§ **Work required**:
Your job is to print, exactly, the lines in the data below from the line with "Remove the 交通費 option" through the line with "At what coordinates should I click to accomplish: Open", both included, and to omit any picture.

** Opening Data to process block **

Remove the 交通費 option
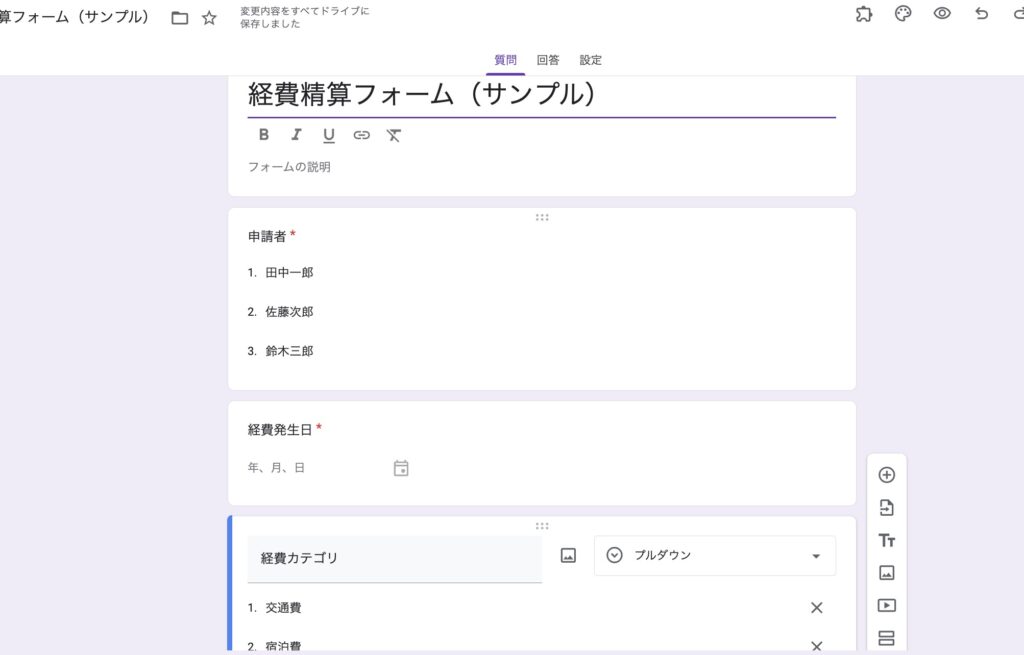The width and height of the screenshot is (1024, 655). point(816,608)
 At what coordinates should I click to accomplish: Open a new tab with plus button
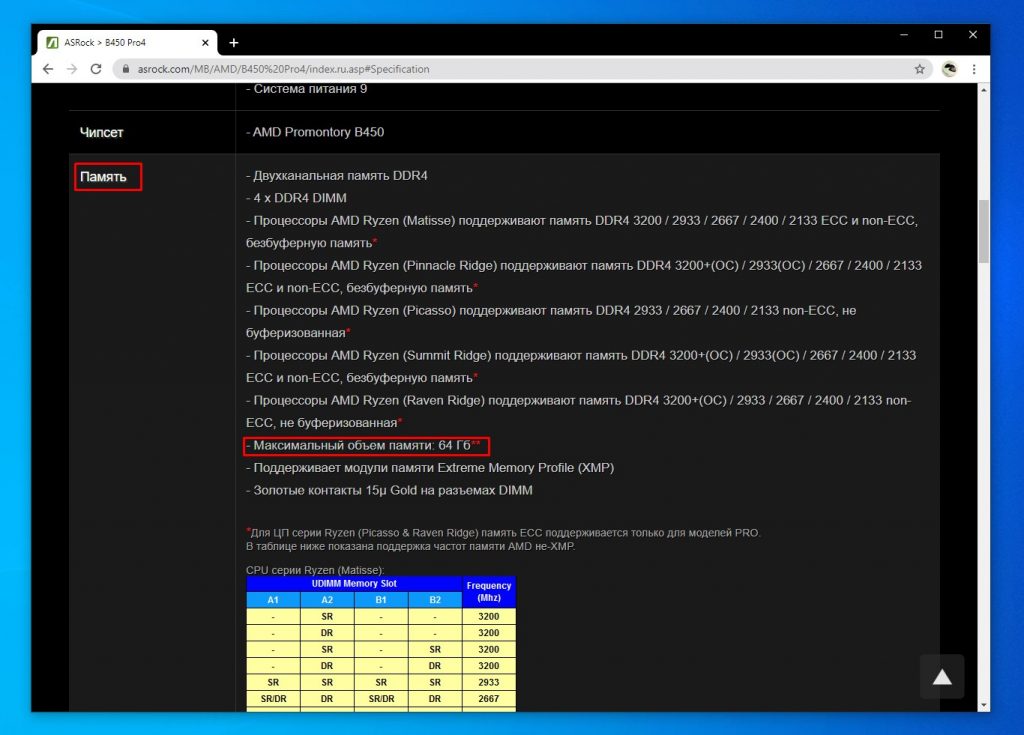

** Closing Data to process block **
** Opening Data to process block **

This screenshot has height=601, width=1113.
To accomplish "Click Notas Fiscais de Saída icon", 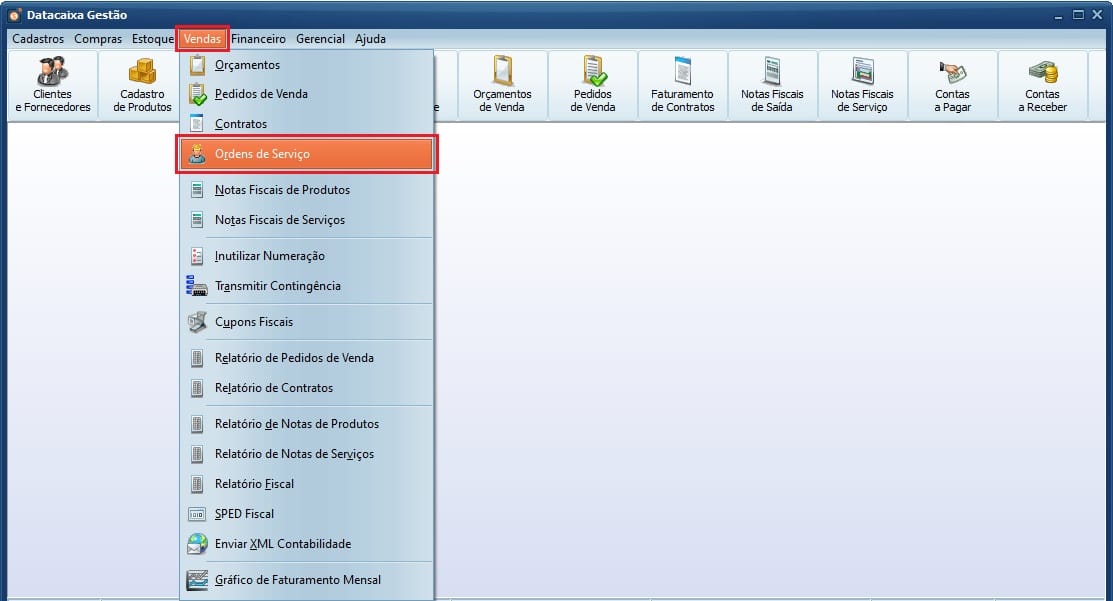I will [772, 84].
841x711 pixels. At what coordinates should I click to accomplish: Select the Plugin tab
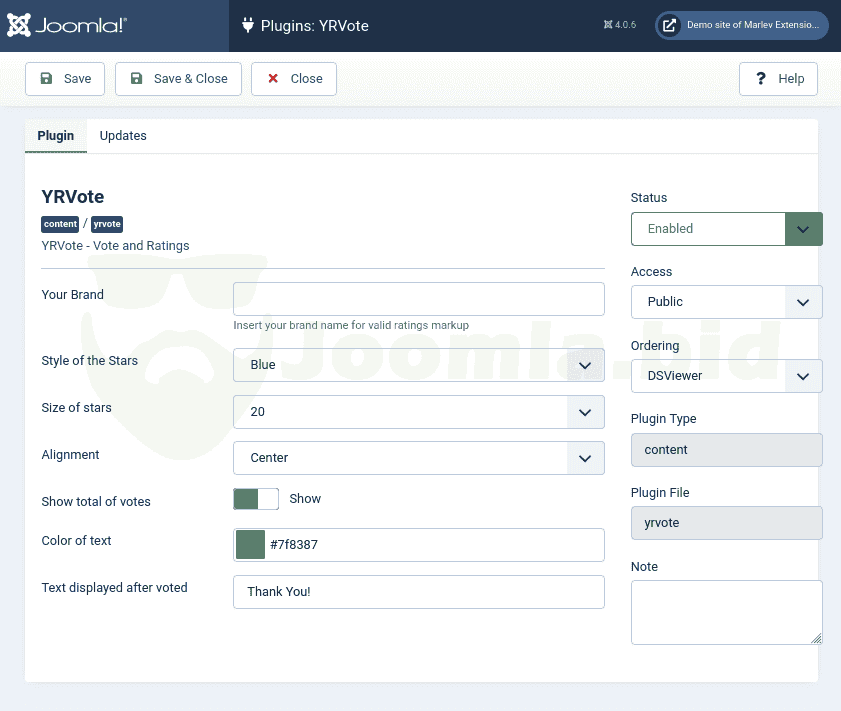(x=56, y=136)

** Closing Data to process block **
** Opening Data to process block **

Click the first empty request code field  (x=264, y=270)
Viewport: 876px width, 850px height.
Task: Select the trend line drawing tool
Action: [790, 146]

** Closing Data to process block **

§ **Solution to this exercise**:
Remove the 交通費 option
The width and height of the screenshot is (1024, 655). point(816,608)
 At what coordinates should I click to accomplish: Open a new tab with plus button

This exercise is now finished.